Exercise goal:
Instruction for the listing below: copy exactly, and only, the lines from the one holding "Task: Click the blue 海滨 avatar of 张海滨" through its last line, omitting any picture.

Data for processing:

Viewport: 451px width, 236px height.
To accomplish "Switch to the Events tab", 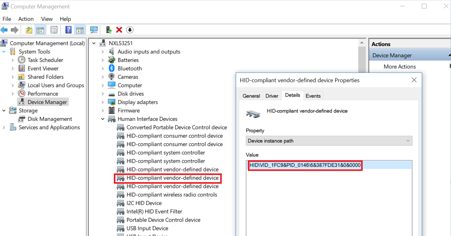I will click(313, 96).

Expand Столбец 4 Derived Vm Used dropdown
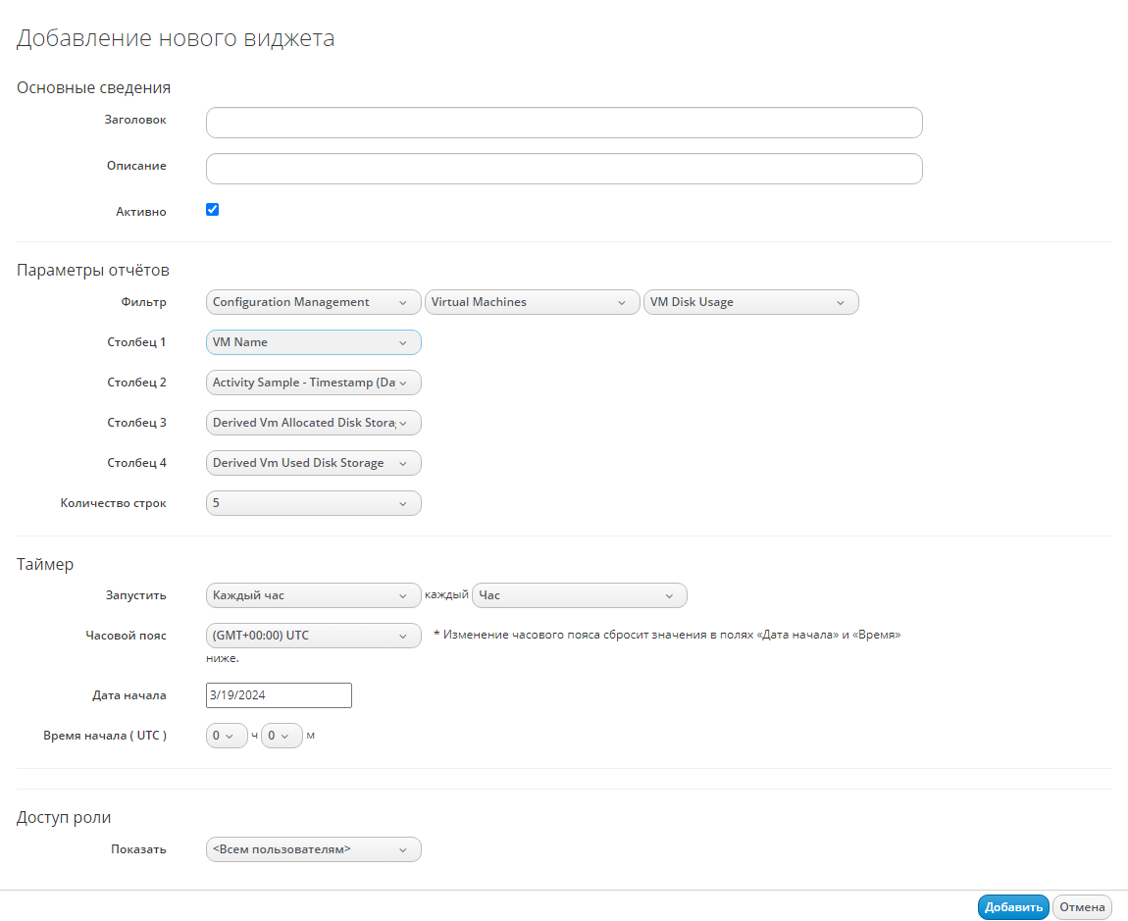coord(313,463)
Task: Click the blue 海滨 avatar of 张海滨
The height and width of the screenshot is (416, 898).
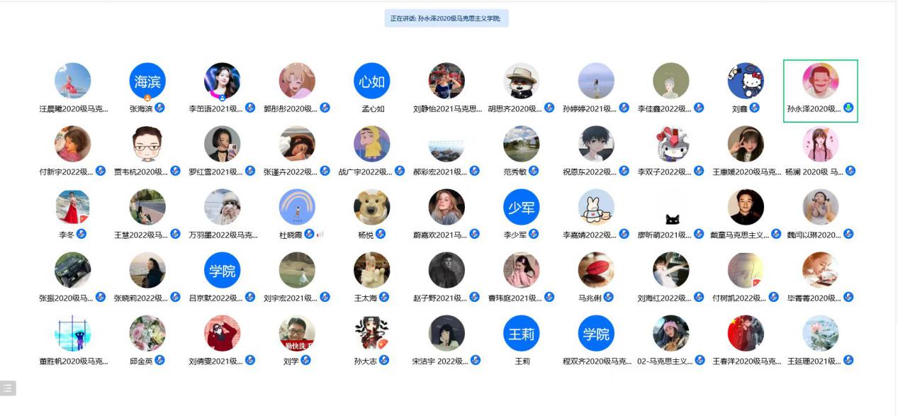Action: tap(147, 81)
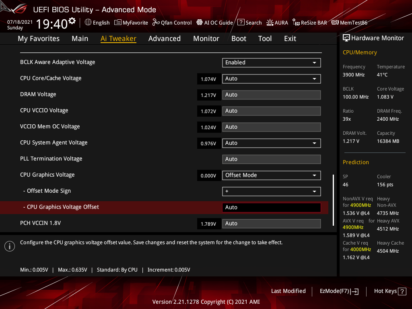412x309 pixels.
Task: Open MyFavorite shortcuts
Action: point(131,23)
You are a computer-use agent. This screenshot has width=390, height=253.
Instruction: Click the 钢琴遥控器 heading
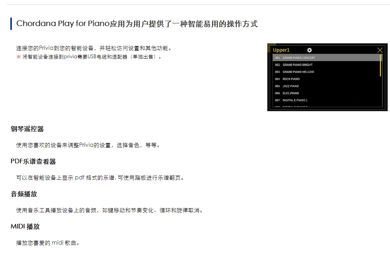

Result for this exercise:
Task: Click the blue 海滨 avatar of 张海滨
The height and width of the screenshot is (416, 898).
Action: tap(147, 81)
412x309 pixels.
Task: Open MyFavorite shortcuts
Action: point(131,23)
You are a computer-use agent. This screenshot has width=390, height=253.
Instruction: Click the 钢琴遥控器 heading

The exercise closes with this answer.